What happens when you take a real NASCAR winning setup from 2003 and drop it straight into iRacing? That’s exactly what this video tests, using Robbie Gordon’s road course setup from his victory at Sonoma and comparing it blindly to iRacing’s default Gen 4 configuration. Can old-school race-winning hardware still hold its own in the virtual world?
- How did a real-life NASCAR engineer’s old setup end up on Reddit?
- Which setup felt twitchy and unpredictable, but also blisteringly fast?
- What key features made Robbie Gordon’s car so dominant at a right-turn-heavy track?
- Can a vintage, asymmetrical camber setup outduel iRacing’s “mass-appeal” default in lap time?

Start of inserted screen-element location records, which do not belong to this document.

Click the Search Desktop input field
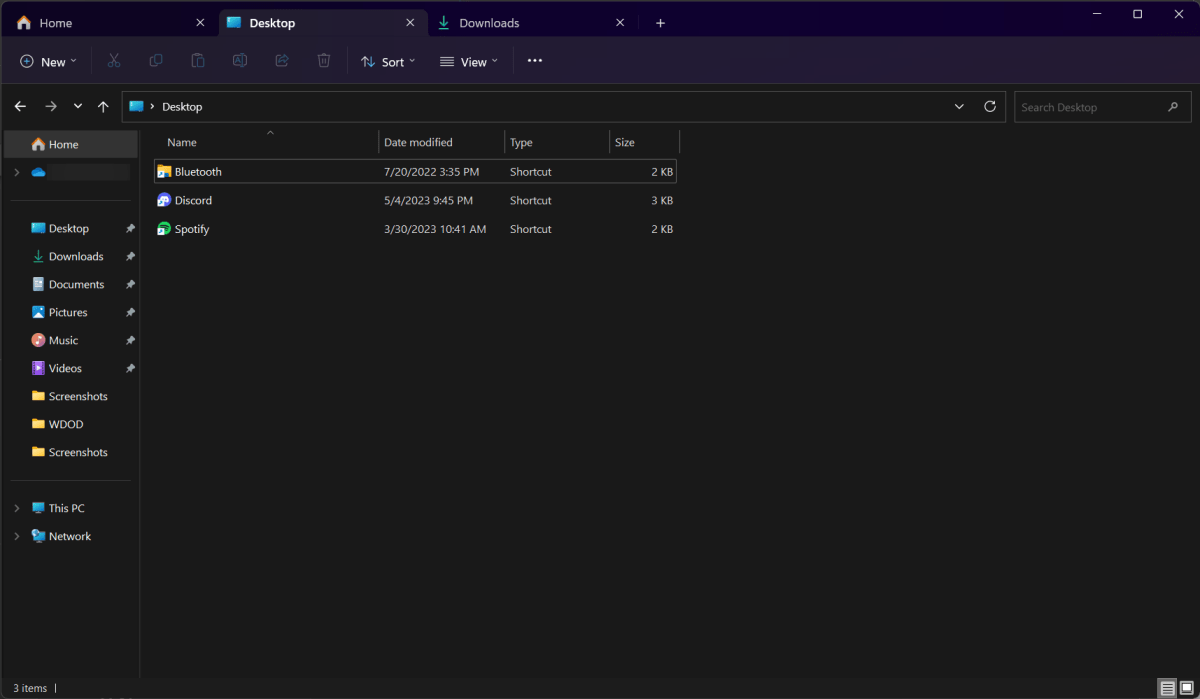The height and width of the screenshot is (699, 1200). click(1090, 107)
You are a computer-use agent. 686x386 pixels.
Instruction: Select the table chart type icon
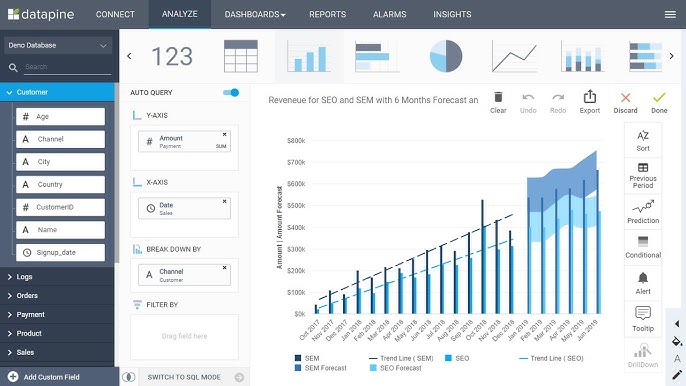(241, 56)
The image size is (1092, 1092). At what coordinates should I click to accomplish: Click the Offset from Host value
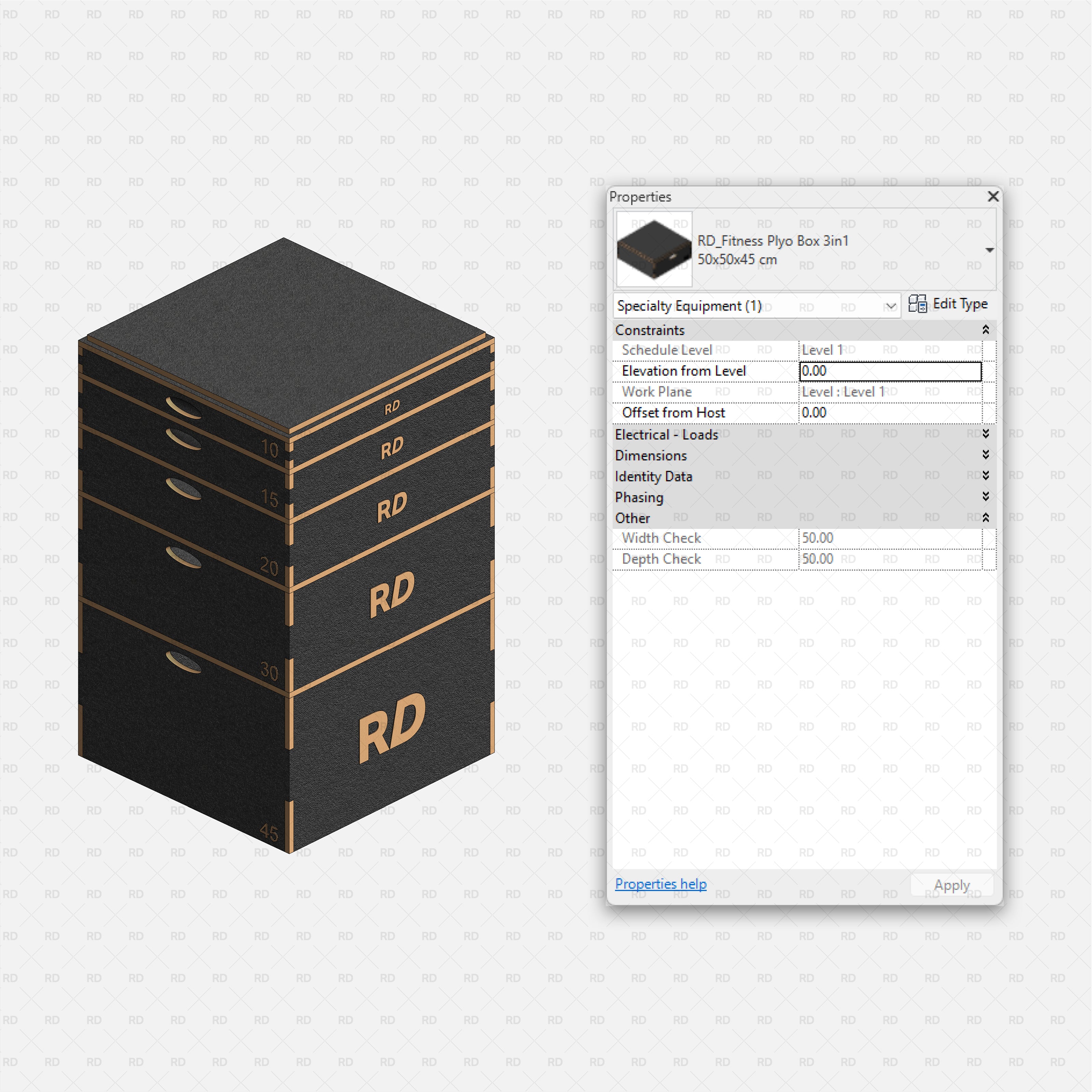pos(890,413)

In a blind test, the driver guessed wrong, assuming the smoother, more manageable setup was the real-world one. But it wasn’t. Robbie’s car was twitchy, violent, and required finesse… yet it was faster. The real brilliance? Prioritizing key right-handers at Sonoma, treating it like a “clockwise oval” instead of a balanced road course. This video isn’t just about nostalgia, it’s about the philosophy of racing setup: precision vs comfort, lap time vs predictability, and whether iRacing can truly capture what made a car fast in the hands of a pro.